* Record extracts
####################

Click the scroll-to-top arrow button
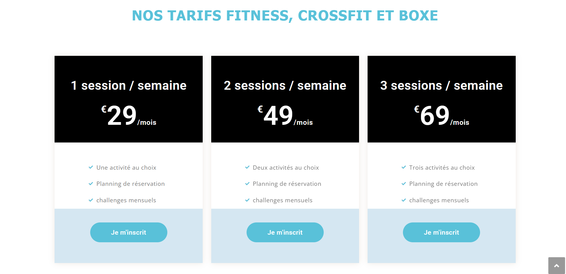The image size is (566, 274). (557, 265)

####################

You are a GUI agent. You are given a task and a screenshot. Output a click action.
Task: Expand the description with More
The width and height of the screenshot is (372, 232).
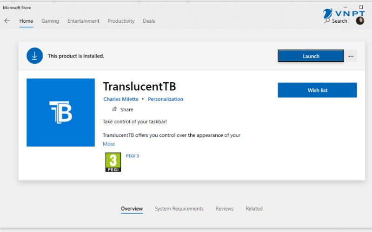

####################

* Exercise brief
Check each line above for the string "screenshot" and return those that contain it.

* Output of the exercise
You are a GUI agent. You are given a task and a screenshot. Output a click action.
The width and height of the screenshot is (372, 232).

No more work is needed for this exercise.